Available data ->

++++++++++++++++++++

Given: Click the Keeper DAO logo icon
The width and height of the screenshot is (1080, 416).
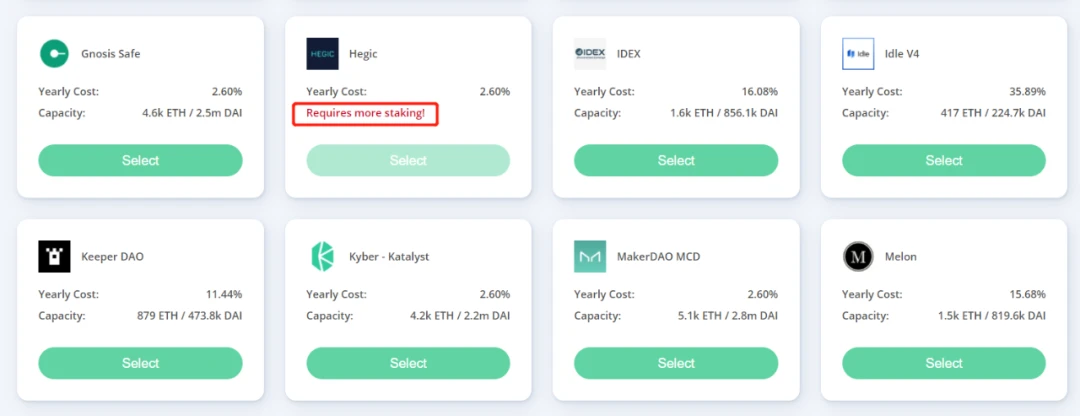Looking at the screenshot, I should pos(54,257).
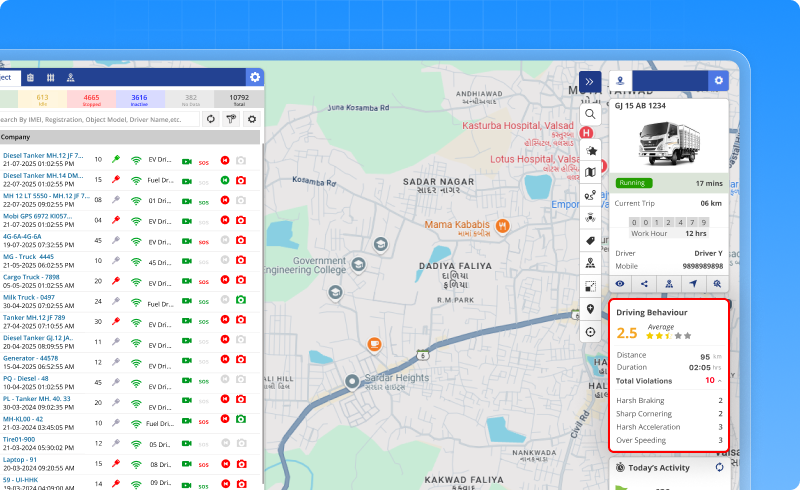Screen dimensions: 800x490
Task: Refresh the Today's Activity panel
Action: coord(719,467)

++++++++++++++++++++

The result should be every entry, word for word, and no pictures.

Task answer ->
Given: Click the Keeper DAO logo icon
The width and height of the screenshot is (1080, 416).
Looking at the screenshot, I should pos(54,257).
Screen dimensions: 800x490
Task: Refresh the Today's Activity panel
Action: coord(719,467)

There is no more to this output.